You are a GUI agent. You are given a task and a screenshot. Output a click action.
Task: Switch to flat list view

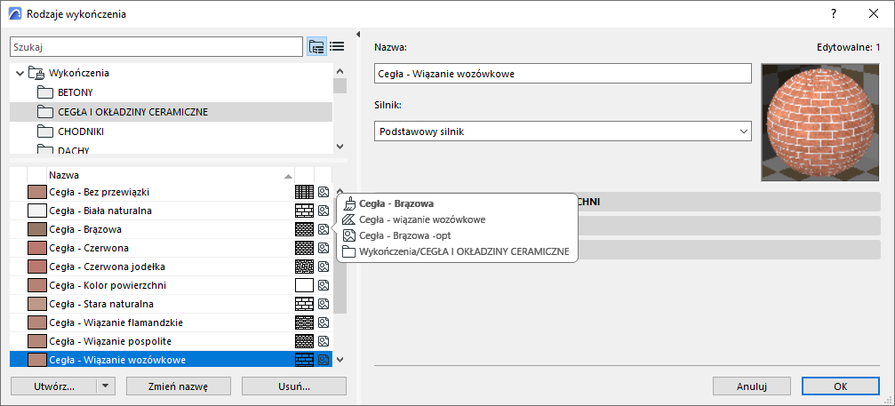point(337,46)
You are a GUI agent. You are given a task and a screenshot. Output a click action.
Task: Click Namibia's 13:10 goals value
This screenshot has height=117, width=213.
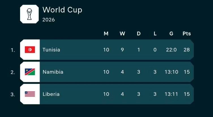click(x=171, y=72)
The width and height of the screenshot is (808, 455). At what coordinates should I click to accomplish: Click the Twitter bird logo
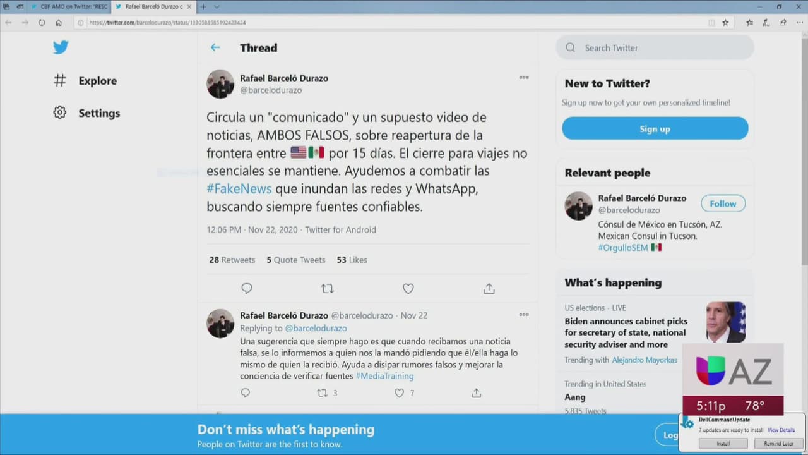pyautogui.click(x=61, y=47)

**Instructions to follow:** Starting at the line that contains "This screenshot has height=117, width=213.", please write out each line through the last line of the data, both ends included, and keep pictures out of the copy.

**Answer to the problem:**
This screenshot has height=117, width=213.
click(x=171, y=72)
The width and height of the screenshot is (808, 455). At what coordinates should I click to accomplish: Click the Twitter bird logo
pyautogui.click(x=61, y=47)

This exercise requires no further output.